§ Stored records:

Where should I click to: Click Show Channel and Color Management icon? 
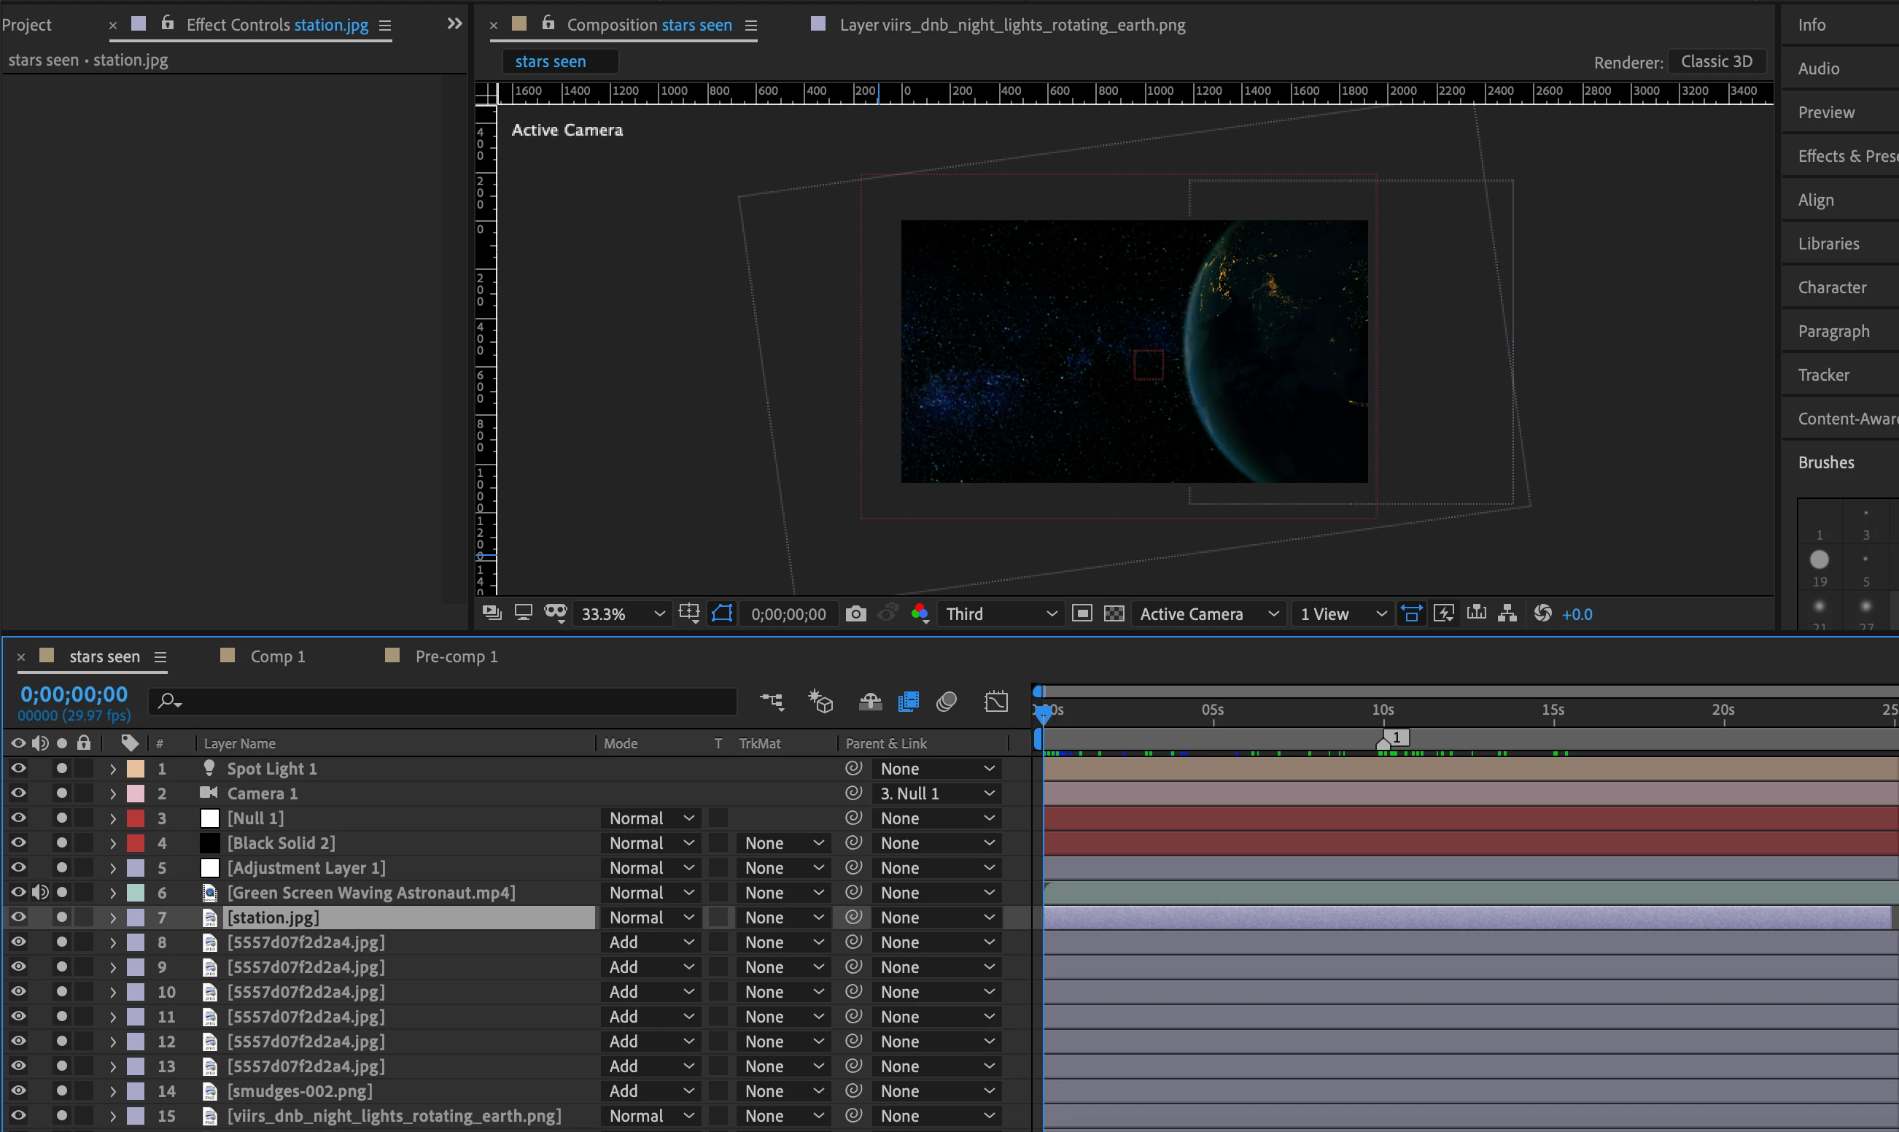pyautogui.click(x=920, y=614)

--

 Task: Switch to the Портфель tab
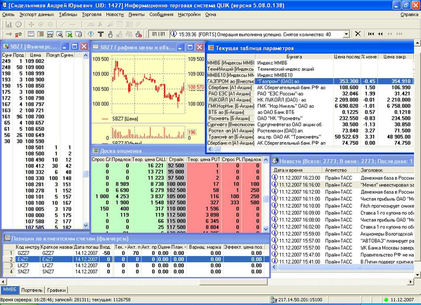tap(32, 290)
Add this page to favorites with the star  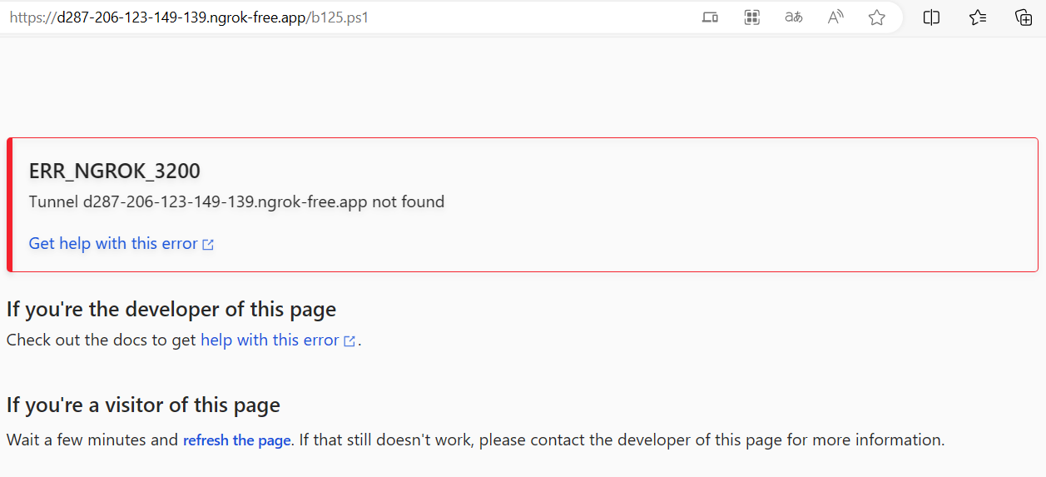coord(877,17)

§ Required task: Copy the data from the line containing "Where should I" through the line containing "pyautogui.click(x=920, y=614)", swapping "Color Management" for "Color Settings" and keeping everything else the same. Leave the pictures out.

§ Exercise answer:
Where should I click to: Click Show Channel and Color Settings icon? 
pyautogui.click(x=920, y=614)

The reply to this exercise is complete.